I waved at his book-shelves, on top of which lay a dozen or so manuscripts. Byron is a funny writer. A really, belly-burstlingly funny writer. He can write in any genre and on any topic and make you laugh. He can write pretty much anything and make it funny.
Except an ending.
Or a middle.
Or a second chapter.
Or titles.
Titles… Yes, I’d been of some help there, back in the day. Back in the day when I had days. Byron had all the ideas; the zany, off-the-wall, over-the-top and outside-the-box-and-off-his-trolley weird hilarious ideas; all the hyphenated good stuff. But he couldn’t title them. It was like that Radio Four sketch with Shakespeare’s marketing man. Remember? Shakespeare did the plays themselves, but he could never name them attractively, and so his mate stepped in to do the titles when they both agreed for example that These Two Geezers From Italy Somewhere was not going to hack it on the broadsheets or the Town Crier’s lips.

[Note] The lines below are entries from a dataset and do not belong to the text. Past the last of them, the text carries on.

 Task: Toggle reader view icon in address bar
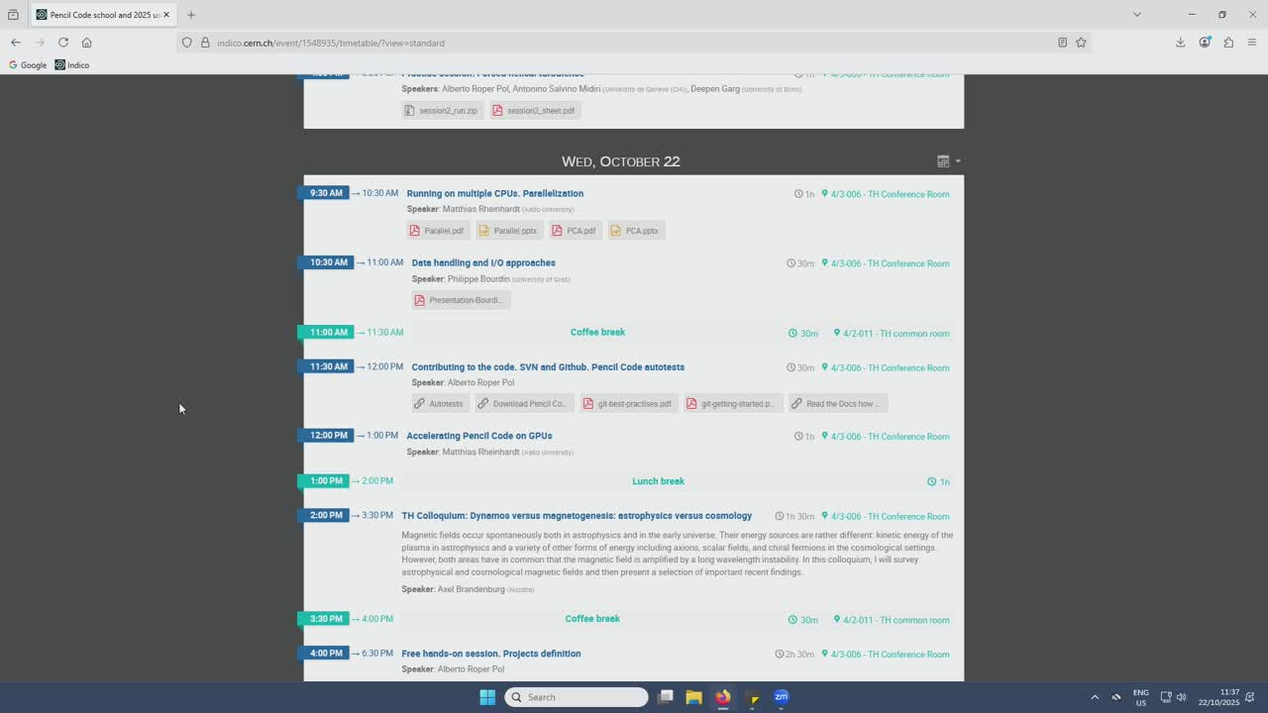click(1062, 43)
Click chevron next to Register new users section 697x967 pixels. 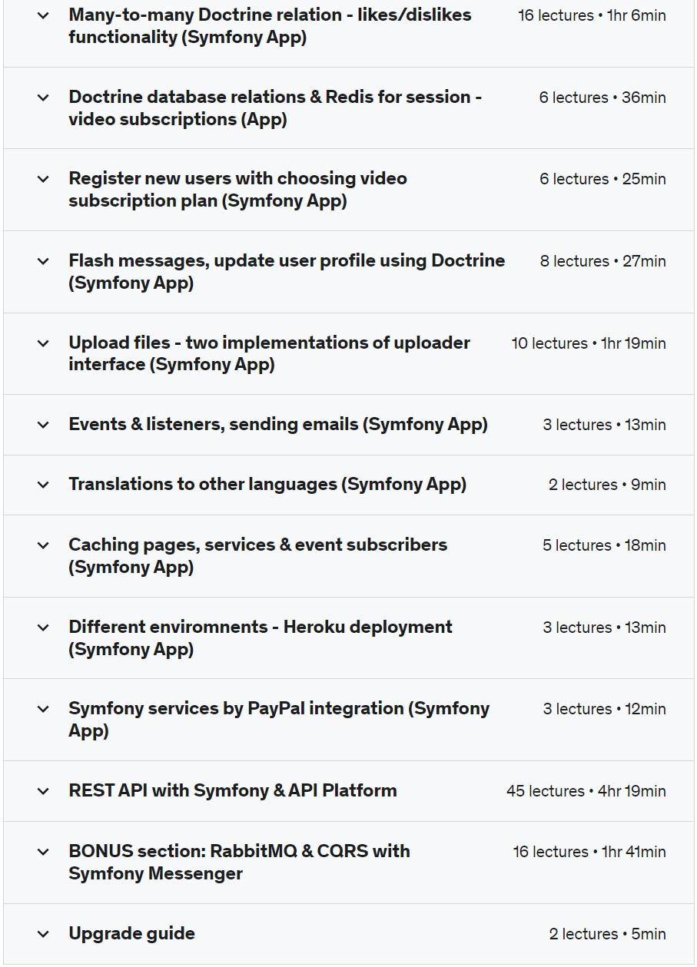pos(43,179)
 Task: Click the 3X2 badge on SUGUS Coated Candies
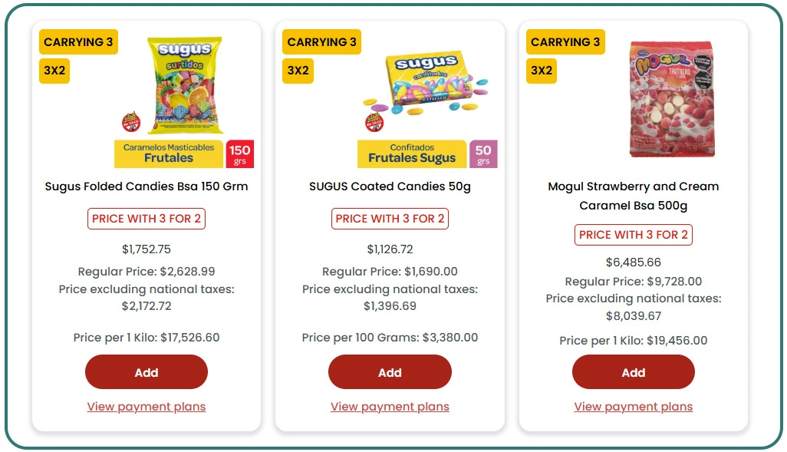pos(298,71)
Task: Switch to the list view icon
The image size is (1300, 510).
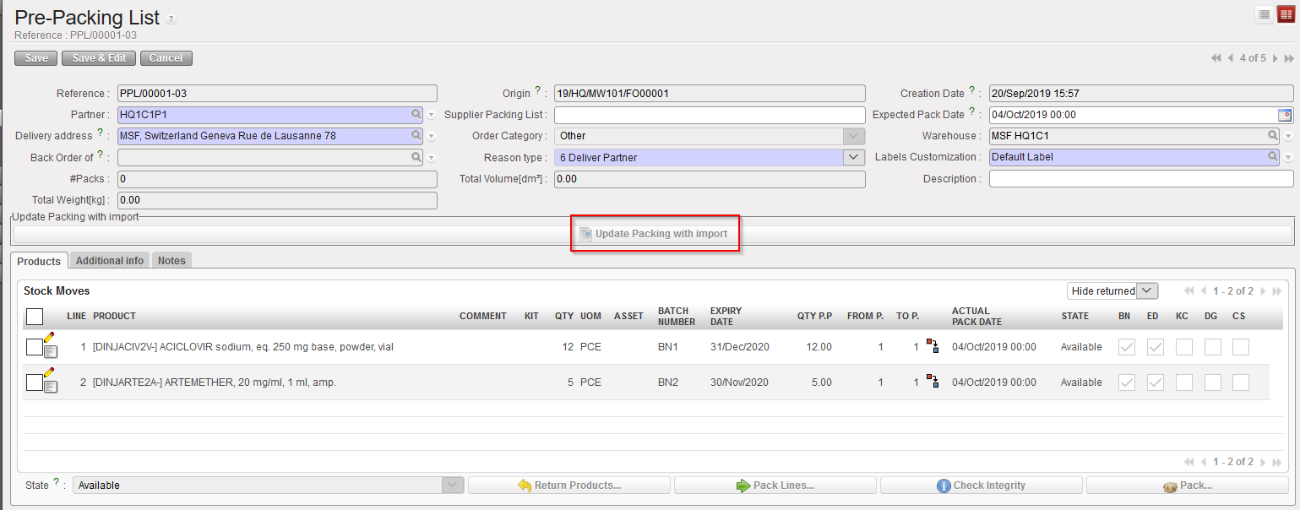Action: [x=1264, y=14]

Top of Byron’s to-do stack was a fraction of a novel. It was going to be the frank and funny account of the concert tour of an all-girl reconstructed ancient and mediaeval musical instrument band. Their lives; their loves; their plunging-cleavaged velvet bodices and their flowing hair extensions. It was to have been The Mediaeval Baebes On Tour: Naked. Yes. Oh, yes. I used to pray that they’d film it one day – back when I could still pray without my lips and tongue blistering and burning. Byron had supplied the plot and the characters and the dialogue. I’d suggested the name of the band; Fashionably Lute, and the book title; Congenital Lyres. It consisted of three pages and four lines of utterly brilliant literary allusion, drop-the-book-with-giggling gags, and suburban smut. I’d laughed my bollocks off whilst reading those three pages and four lines, and laughed for long minutes thereafter. That was when I still had breath for Byron to steal. And there it was three years later; still exactly three pages and four lines long. Like me, it had died. It was still recognizable and full of happy memories of potential. But it was unchanged despite the years that had passed. Just like me.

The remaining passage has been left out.